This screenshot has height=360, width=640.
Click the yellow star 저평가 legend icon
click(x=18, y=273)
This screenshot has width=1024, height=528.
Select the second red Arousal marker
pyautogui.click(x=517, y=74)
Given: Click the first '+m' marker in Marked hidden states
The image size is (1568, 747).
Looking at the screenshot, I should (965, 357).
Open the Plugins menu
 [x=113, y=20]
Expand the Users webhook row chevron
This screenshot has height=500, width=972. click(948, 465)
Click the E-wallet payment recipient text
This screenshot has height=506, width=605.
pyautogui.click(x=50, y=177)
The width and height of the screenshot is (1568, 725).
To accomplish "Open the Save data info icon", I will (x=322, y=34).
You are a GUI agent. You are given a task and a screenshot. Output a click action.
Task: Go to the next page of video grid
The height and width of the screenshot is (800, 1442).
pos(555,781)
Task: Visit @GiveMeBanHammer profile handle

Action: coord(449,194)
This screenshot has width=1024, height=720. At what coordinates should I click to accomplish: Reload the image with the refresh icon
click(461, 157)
--------------------------------------------------
## Stated goal
Please copy out the material above line for line, without changing anything.

## Answer to the problem
This screenshot has height=360, width=640.
Click the yellow star 저평가 legend icon
click(x=18, y=273)
This screenshot has width=1024, height=528.
Select the second red Arousal marker
pyautogui.click(x=517, y=74)
Given: Click the first '+m' marker in Marked hidden states
The image size is (1568, 747).
Looking at the screenshot, I should (965, 357).
Open the Plugins menu
 [x=113, y=20]
Expand the Users webhook row chevron
This screenshot has height=500, width=972. click(948, 465)
Click the E-wallet payment recipient text
This screenshot has height=506, width=605.
pyautogui.click(x=50, y=177)
The width and height of the screenshot is (1568, 725).
To accomplish "Open the Save data info icon", I will (x=322, y=34).
You are a GUI agent. You are given a task and a screenshot. Output a click action.
Task: Go to the next page of video grid
The height and width of the screenshot is (800, 1442).
pos(555,781)
Task: Visit @GiveMeBanHammer profile handle

Action: coord(449,194)
This screenshot has width=1024, height=720. At what coordinates should I click to accomplish: Reload the image with the refresh icon
click(461, 157)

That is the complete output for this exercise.